Use of Data Collections in Parallel Constructs of Workflows
We began to investigate the processing of data collections in workflows. Data collections are amenable to parallel processing within a workflow. In many workflows, a data collection is created from a single dataset. For example, an image may be input to a component that splits it into a collection of tiles that can be processed in parallel to make the analysis of the image more efficient.

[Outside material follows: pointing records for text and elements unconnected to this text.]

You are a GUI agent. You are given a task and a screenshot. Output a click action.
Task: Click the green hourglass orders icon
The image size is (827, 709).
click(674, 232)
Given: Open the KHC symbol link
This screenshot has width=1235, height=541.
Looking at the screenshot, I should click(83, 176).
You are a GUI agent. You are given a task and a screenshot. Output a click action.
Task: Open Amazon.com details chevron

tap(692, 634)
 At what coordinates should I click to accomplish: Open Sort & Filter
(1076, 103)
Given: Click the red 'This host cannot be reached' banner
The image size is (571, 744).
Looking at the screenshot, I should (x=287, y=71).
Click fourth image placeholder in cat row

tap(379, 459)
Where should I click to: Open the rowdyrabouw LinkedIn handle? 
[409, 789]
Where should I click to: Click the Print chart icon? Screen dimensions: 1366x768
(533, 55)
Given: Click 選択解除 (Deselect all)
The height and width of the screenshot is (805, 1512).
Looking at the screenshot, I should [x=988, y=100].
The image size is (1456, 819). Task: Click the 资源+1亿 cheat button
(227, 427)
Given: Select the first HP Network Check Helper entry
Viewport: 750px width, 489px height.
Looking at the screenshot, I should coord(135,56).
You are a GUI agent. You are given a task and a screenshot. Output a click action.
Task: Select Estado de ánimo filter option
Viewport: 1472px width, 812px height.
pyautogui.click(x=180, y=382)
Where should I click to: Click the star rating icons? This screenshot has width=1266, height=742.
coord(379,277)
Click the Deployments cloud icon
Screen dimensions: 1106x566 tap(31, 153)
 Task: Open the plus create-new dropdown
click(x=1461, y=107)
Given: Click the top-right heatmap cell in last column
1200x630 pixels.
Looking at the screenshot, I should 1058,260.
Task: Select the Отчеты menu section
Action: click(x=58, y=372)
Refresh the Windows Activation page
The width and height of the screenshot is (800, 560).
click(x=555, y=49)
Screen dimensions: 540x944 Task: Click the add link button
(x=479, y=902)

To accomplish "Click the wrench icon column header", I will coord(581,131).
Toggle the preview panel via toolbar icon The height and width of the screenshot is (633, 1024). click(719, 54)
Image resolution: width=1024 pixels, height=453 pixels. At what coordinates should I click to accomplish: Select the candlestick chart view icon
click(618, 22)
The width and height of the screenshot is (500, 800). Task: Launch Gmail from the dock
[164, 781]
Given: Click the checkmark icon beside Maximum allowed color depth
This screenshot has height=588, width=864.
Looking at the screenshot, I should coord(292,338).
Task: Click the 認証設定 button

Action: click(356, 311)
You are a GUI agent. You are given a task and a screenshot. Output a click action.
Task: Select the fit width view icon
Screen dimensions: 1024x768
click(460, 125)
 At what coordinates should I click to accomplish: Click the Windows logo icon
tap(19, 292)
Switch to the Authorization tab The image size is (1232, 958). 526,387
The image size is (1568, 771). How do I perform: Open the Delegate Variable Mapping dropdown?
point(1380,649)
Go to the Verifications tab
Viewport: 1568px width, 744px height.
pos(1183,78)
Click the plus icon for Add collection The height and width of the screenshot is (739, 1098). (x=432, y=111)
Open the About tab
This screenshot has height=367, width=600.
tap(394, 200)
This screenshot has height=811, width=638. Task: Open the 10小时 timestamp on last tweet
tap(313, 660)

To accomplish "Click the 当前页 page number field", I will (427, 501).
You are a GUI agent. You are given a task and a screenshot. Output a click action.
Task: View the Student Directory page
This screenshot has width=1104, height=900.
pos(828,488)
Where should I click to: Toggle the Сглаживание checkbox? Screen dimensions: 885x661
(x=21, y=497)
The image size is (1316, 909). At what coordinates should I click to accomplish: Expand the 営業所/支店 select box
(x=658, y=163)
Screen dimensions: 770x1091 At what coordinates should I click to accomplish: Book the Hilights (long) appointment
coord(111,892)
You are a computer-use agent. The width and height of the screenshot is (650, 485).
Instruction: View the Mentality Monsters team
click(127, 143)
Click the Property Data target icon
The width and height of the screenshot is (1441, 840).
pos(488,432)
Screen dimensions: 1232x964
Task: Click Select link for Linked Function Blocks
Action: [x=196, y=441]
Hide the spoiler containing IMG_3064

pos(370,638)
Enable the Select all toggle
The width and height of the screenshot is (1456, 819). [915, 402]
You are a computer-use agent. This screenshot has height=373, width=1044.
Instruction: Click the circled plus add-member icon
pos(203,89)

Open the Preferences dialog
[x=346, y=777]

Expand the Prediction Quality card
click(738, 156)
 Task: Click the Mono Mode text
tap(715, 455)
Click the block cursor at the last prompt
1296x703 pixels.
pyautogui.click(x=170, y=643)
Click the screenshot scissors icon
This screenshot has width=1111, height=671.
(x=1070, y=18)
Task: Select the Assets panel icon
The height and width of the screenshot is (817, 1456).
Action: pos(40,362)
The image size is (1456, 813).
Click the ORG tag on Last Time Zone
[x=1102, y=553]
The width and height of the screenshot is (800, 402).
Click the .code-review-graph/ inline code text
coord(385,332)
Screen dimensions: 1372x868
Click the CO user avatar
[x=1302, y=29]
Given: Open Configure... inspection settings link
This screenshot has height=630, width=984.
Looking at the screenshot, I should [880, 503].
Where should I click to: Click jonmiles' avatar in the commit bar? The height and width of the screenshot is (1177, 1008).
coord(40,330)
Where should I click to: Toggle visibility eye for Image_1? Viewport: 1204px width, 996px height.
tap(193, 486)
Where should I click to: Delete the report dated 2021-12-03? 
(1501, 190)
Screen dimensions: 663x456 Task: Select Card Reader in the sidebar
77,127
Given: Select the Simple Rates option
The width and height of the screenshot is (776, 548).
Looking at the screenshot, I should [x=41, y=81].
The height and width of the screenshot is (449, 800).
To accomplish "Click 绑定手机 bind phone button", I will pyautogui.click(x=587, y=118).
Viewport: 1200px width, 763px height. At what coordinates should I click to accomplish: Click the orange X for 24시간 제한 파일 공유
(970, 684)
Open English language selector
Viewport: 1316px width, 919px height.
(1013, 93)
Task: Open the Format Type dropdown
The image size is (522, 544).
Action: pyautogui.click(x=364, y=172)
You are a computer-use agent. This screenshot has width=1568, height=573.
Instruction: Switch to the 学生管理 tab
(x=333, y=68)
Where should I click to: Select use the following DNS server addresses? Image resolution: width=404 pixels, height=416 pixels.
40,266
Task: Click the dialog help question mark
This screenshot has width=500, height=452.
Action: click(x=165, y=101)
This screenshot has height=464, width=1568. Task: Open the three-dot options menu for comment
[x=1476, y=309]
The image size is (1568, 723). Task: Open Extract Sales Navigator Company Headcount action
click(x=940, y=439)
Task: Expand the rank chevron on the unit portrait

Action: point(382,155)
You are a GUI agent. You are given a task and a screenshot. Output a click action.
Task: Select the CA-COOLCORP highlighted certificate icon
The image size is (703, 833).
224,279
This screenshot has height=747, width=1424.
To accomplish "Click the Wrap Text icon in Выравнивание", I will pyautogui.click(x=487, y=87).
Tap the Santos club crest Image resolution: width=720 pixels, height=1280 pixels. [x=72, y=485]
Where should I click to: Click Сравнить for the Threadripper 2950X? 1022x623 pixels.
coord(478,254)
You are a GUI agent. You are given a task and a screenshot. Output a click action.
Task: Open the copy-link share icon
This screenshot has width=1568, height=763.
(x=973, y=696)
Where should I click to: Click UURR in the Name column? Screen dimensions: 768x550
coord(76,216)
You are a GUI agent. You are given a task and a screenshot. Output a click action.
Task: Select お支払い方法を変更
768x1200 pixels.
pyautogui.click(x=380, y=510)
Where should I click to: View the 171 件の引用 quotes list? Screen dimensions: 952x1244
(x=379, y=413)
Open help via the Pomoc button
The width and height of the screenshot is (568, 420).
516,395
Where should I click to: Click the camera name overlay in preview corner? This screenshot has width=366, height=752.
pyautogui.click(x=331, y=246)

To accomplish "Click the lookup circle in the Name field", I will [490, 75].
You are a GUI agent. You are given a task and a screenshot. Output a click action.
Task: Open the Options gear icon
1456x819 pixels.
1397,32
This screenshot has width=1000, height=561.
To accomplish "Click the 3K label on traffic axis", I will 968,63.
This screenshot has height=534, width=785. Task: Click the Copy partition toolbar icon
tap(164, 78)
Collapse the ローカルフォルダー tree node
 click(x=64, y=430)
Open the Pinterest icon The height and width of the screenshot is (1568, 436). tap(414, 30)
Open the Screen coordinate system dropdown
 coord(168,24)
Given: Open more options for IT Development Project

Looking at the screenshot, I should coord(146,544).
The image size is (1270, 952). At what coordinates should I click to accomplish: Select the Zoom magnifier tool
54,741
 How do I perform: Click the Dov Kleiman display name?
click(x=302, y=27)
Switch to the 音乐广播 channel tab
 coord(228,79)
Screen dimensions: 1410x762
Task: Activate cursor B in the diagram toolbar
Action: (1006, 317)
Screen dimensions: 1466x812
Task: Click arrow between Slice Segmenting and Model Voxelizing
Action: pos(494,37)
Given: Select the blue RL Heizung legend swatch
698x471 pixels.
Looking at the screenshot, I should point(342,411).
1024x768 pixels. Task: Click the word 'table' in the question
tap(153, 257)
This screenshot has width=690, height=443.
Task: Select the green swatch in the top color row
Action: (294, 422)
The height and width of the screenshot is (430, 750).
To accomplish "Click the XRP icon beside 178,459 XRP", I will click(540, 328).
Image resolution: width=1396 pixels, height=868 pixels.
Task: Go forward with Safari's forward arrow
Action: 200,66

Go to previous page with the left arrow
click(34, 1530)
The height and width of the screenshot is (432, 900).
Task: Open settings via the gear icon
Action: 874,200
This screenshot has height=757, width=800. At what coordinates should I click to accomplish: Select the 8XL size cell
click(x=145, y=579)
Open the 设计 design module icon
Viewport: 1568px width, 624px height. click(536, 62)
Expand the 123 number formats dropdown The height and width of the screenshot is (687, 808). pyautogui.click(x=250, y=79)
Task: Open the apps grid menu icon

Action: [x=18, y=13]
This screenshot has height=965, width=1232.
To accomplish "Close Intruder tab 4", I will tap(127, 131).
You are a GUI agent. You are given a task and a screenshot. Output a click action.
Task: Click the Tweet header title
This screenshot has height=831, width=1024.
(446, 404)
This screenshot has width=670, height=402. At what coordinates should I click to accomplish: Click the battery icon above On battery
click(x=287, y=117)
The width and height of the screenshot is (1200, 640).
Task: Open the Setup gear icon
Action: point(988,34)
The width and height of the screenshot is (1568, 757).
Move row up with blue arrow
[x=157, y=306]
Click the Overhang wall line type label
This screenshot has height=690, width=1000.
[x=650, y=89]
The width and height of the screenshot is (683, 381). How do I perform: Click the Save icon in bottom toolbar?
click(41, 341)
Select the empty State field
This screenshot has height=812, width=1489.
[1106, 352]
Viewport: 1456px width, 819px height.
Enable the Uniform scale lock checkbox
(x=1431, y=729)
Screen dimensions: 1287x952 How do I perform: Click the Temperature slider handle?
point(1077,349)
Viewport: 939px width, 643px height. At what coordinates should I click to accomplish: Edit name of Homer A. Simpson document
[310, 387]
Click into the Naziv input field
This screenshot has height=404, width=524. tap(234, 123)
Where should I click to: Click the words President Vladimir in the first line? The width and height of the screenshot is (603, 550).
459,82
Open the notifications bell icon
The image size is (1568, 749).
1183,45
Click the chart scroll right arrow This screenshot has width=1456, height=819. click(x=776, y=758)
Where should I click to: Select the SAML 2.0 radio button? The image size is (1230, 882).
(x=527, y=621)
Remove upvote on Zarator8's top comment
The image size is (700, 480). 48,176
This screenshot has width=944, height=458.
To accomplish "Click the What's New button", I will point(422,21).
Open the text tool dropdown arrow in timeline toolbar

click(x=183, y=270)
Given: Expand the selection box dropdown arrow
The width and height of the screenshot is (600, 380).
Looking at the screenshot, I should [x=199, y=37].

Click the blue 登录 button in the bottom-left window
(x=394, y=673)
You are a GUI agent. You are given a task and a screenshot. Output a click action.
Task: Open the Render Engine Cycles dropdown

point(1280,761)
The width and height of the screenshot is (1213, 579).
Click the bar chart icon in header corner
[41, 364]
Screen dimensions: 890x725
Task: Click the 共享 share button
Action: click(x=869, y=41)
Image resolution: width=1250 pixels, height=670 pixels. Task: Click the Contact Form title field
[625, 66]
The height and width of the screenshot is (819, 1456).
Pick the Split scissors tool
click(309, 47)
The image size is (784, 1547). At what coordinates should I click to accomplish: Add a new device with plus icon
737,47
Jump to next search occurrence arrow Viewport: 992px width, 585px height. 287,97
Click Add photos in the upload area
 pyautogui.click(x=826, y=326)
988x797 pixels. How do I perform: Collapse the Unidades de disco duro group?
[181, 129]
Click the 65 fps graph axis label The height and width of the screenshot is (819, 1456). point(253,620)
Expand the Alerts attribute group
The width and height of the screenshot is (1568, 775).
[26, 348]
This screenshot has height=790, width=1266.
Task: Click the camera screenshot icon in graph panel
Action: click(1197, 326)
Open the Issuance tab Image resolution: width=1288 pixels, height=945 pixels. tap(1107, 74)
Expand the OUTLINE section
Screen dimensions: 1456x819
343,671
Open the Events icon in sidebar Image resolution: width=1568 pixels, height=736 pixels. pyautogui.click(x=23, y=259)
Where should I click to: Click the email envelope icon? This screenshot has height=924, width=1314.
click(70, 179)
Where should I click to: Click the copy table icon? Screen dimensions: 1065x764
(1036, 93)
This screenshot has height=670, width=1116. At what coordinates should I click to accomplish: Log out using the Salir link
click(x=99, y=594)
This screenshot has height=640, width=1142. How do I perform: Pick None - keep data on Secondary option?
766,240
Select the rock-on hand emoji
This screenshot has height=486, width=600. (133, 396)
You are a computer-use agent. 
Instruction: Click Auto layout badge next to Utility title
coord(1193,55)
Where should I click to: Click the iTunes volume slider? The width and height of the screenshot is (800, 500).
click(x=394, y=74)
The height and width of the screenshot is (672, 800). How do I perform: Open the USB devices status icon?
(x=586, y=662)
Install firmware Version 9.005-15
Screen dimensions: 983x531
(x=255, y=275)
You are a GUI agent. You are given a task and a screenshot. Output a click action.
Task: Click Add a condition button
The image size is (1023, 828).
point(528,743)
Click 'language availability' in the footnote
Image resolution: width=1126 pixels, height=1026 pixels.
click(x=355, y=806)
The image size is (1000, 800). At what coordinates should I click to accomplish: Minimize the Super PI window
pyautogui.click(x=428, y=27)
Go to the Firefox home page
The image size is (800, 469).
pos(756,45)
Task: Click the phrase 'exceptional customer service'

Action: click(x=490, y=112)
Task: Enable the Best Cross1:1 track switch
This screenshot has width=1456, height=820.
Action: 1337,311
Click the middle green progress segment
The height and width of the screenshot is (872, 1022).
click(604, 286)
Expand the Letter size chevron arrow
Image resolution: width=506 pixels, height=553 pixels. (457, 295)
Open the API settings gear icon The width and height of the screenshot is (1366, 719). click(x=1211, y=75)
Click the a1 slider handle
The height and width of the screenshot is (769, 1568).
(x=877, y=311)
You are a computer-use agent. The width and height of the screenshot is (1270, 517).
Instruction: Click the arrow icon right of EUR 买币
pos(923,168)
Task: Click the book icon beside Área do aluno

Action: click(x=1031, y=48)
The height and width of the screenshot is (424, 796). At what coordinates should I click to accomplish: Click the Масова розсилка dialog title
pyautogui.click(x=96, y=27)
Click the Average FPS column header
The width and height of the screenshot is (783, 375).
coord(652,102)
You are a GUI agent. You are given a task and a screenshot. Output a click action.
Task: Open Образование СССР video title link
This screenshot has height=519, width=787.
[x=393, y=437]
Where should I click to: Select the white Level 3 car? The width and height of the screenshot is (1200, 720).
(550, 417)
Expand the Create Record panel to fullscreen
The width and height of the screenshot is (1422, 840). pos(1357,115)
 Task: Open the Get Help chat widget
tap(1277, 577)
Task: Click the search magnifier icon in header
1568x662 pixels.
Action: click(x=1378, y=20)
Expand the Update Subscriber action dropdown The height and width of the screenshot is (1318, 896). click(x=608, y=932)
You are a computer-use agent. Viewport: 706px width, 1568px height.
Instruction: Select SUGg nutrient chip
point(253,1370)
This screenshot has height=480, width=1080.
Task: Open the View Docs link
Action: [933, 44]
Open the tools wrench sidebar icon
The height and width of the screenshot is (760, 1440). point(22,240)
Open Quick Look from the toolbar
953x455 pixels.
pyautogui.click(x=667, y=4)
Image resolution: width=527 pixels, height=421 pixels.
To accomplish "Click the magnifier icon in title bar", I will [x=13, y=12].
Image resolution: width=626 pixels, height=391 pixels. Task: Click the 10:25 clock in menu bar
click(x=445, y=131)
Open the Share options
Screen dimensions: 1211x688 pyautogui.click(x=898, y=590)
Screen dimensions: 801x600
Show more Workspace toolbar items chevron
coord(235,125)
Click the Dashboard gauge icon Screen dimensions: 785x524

We analyzed the processing of data collections in several scientific domains:
- First, we looked at biomedical image processing, where the management of data collections yields significant performance improvements. We found the need for expressing and processing nested data collections. For example, 3D image may be broken into layers and each layer broken into chunks.
- A second domain of investigation was statistical techniques for bioinformatics. Here we find many manipulations in the ordering of the elements of data collections, as well as distinct associations of results with the original data collections.
Based on this analysis, we designed a formalism to express the treatment of data collections in workflows. This formalism expresses how data collections are processed by workflow components in terms of how the elements of the collection should be mapped to the component inputs.
This work continues in that we are developing a collection of exemplar workflows with distinct needs for treatment of data collections. We are also investigating additional application areas.
This work is reported in the following publications: * "Expressive Reusable Workflow Templates". Yolanda Gil, Paul Groth, Varun Ratnakar, and Christian Fritz. Proceedings of the Fifth IEEE International Conference on e-Science, Oxford, UK, December 9-11, 2009. Available as a preprint. * "Characterization of Scientific Workflows". Shishir Bharathi, Ann Chervenak, Ewa Deelman, Gaurang Mehta, Mei-Hui Su, Karan Vahi, 3rd Workshop on Workflows in Support of Large-Scale Science (WORKS08), Austin, TX, November 2008.